El evangelio del samaritano le da la vuelta a la pregunta justificante de un maestro de la Ley de Dios muy preocupado por el cumplimiento: «Quién es mi prójimo?»
Jesús no se queda en la minucia de un «yo» que quiere mostrarse ante los demás justo en el amor a Dios y a los demás. Al contrario, en esa pequeña historia magnífica, es el insignificante y apartado de la Alianza de Israel, un samaritano, el que se hace prójimo de un apaleado por casualidad.
Aquí no caben los cálculos fríos o ventajistas de otorgar a los demás, a los que son como yo, el estatuto de prójimo (eso lo hacen el sacerdote y el levita y por eso pasan de largo)
Solo alguien que se convierte a sí mismo en prójimo, sin hacer depender esta cualidad de la identidad o del estado del que sale a su encuentro, puede convertir la casualidad en providencia.
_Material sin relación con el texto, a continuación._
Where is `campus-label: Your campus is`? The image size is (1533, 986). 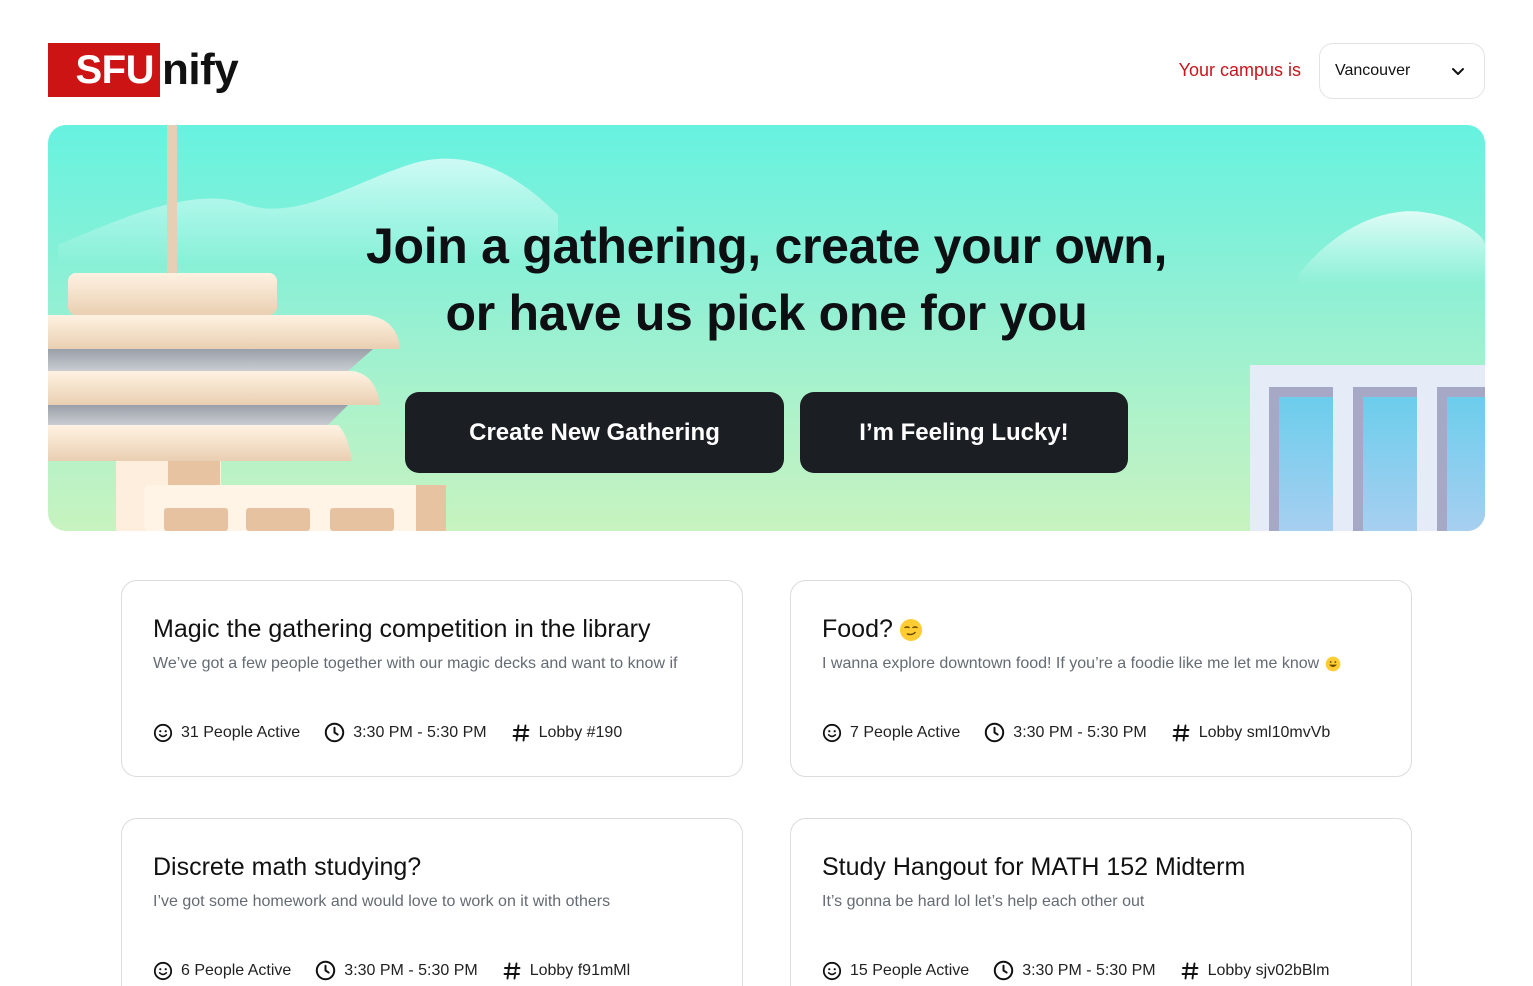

Por ello, la pregunta acertada no es «quién es mi prójimo», sino «con relación a quién me convierto yo en prójimo». Esto transforma absolutamente la intención interesada y hace recaer sobre el sujeto (yo mismo) toda la responsabilidad de identificar a los demás como cercanos (próximos) y no a la inversa. Ya no depende la proximidad de mis intereses o de mis filias o de obsesiones identitarias o grupales.
Por ello, ese samaritano anónimo y literario cambia el rostro de la misericordia y lo traslada a los «fuera de la Ley de Dios» en contraposición a los justos sacerdotes y levitas.
Por ello, la casualidad se transforma en providencia de aceite y vendas y preocupación de alguien que se hace prójimo y no hace al otro objeto de justificación.